Tidak diragukan hal terbaik yang diketahui dan paling banyak mencatat tentang kasih dari perumpamaan Yesus muncul hanya di dalam Injil Lukas (sebagai contoh, yang dituliskan di dalam Injil Lukas tentang orang Samaria yang murah hati dan tentang anak yang hilang). Di dalam kenyataannya, Lukas memiliki paling tidak sembilan cerita perumpamaan unik dari Injilnya, semuanya itu yang terjadi di dalam kisah perjalanan. Ini adalah Injil yang universal yang menghadirkan Yesus sebagai Juruselamat dunia ini. Hal ini terlihat lebih jauh dalam perhatian penulis kepada orang-orang Samaria, non Yahudi, perempuan, orang-orang terbuang, orang miskin, orang tertindas. Darrel L. Bock menyatakan, 
“Jesus’ choice of a Samaritan is significant, since Jews disliked Samaritans and would not have seen them as neighbors. In effect Jesus says, “Neighbor can come from surprising places.” There is an ethic point, then, in the racial choice of this character.”
Hultgren menyatakan, 
“The parables found only in the Gospel of Luke. It is located within the Travel Narrative (9:51-19:27). More specifically, it follows the discussion between Jesus and the lawyer in 10:25-29. In that scene the lawyer ask a question (10:25); there is a recounting of the two commandments from the Torah (Deut 6:4; Lev19:18); and then the question of who is one’s neighbor (10:29).”
Bock juga menyatakan, 
“Luke 10:25-37 consists of two parts linked by shared vocabulary: ποίεω (poieo, to do) in 10:25, 28, 37 (twice) and πλησίον (plession, neighbor) in 10:27, 29, 36 (Egelkraut 1976: 84, esp. n. 4). The lawyer inquires about eternal life, which is answered in terms of the commandment (10:25-28). Then follows an explanatory parable about the exemplary Samaritan (10:29-37), which shows that one’s obligation includes all, not just certain people. This racial leveling is a key part of Jesus’s ethic. Basic mercy and love is to extend to all.” 

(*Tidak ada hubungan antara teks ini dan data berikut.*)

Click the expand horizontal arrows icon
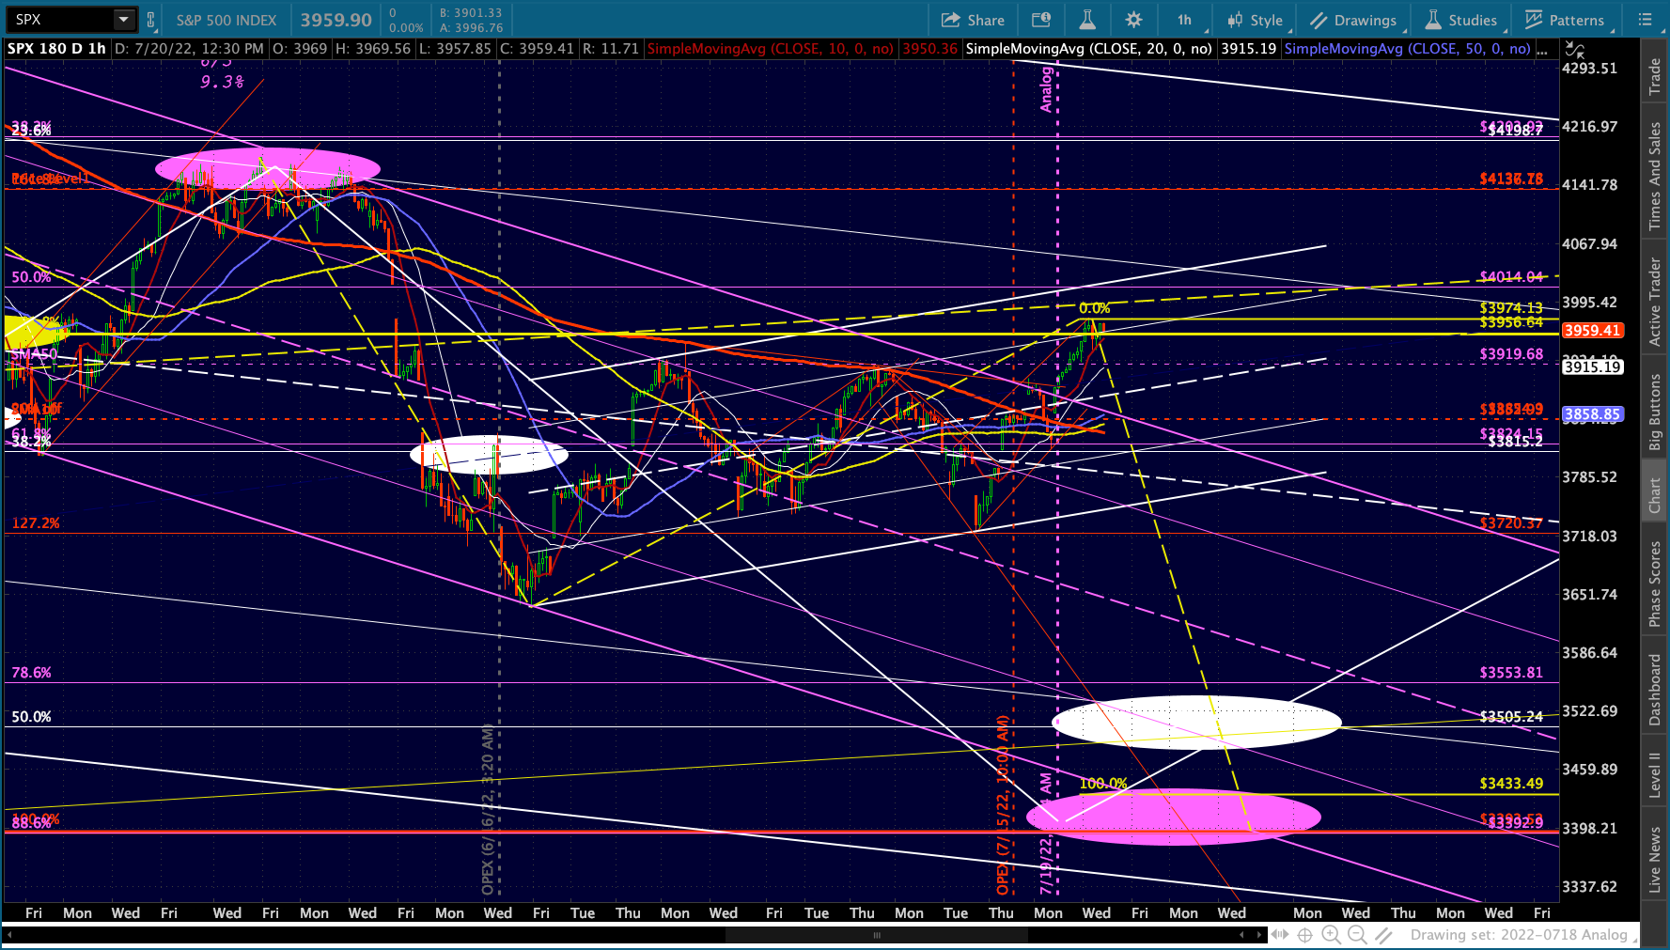Screen dimensions: 1670x950 coord(1279,934)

Garis Besar Lukas 10:25-37
Garis besar Lukas 10:25-37 adalah sebagai berikut:
Legal question about inheriting etenal life (10:25-28)
The lawyer’s question (10:25)
Jesus’ question (10:26)
The lawyer’s reply: the great commandment-love God and neighbor (10:27)

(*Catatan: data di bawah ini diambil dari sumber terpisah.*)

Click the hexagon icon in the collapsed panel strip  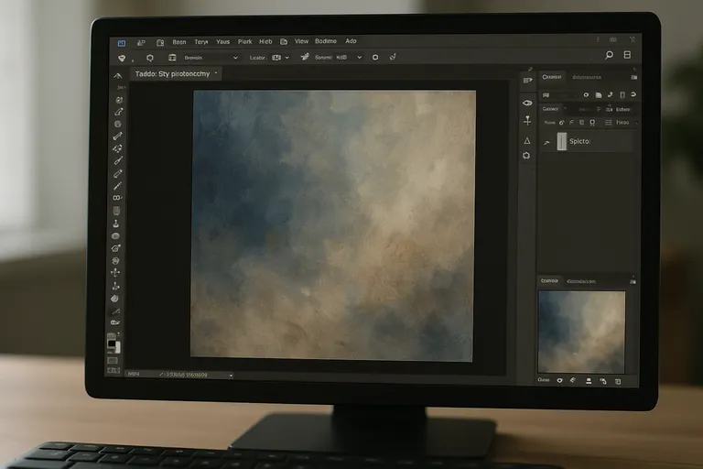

Jesus’ commendation (10:28)
Call to be a neighbor: the exemplary Samaritan (10:29-37)
The lawyer’s question about neighbors (10:29)

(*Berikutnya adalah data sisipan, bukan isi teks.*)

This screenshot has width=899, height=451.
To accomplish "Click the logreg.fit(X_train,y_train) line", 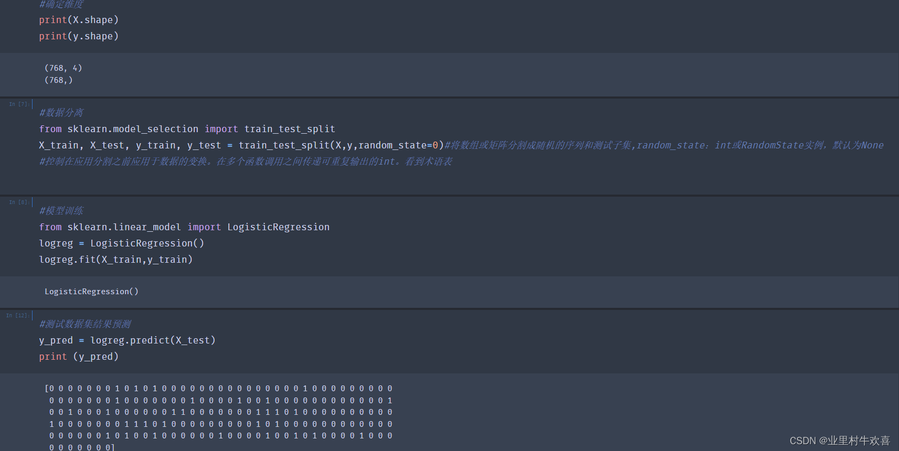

The parable of the priest, Levite, and compassionate Samaritan (10:30-35)
The lawyer’s recognition of the Samaritan (10:37a)
Jesus’ command to do like the Samaritan (10:37b) 
Teologi Perumpamaan
Teologi dari perumpamaan ini adalah penerapan dari seluruh Taurat; hukum 1-4 bagaimana seseorang harus mengasihi Allah dan hukum 5-10 bagaimana seseorang mengasihi sesamanya seperti dirinya sendiri. Dan kedua pembagian hukum ini tidak dapat dipisahkan tetapi saling terkait satu dengan yang lain, dan apabila gagal melakukan satu dari sepuluh hukum tersebut berarti telah gagal terhadap keseluruhan Taurat, dan sebagai seorang ahli Taurat pasti mengerti terhadap hal ini. Kistemaker menyatakan, “The theologian did not see any problems in regard to the first and great commandment, “Love the Lord your God.” But love for God cannot be expressed apart from the second commandment, “Love your neighbor as yourself.”” Di dalam ayat 27 penggunaan kata αγαπησεις suatu tindakan kasih yang aktif dalam kronologi waktu present dan juga future yang memiliki bobot kasih yang sama diberikan kepada Allah dan juga kepada sesama. Bock memberikan masukan tentang hal ini, “The lawyer answers the question about receiving life in the future in concrete terms of love and devotion, not in an abstract sense.” Tidak ada perbedaan konten sama sekali terhadap kasih kepada Allah dan kepada sesama (bandingkan Matius 22:37-40), dituliskan di dalam ayat 40, “Pada kedua hukum inilah tergantung seluruh hukum Taurat dan kitab para nabi.” Artinya tidak bisa memilih antara mengasihi Allah dan tidak mengasihi sesama, atau sebaliknya mengasihi sesama tetapi tidak mengasihi Allah. Jika salah satu dilakukan yang lain tidak bisa dilanggar (bandingkan 1 Yohanes 4:20). 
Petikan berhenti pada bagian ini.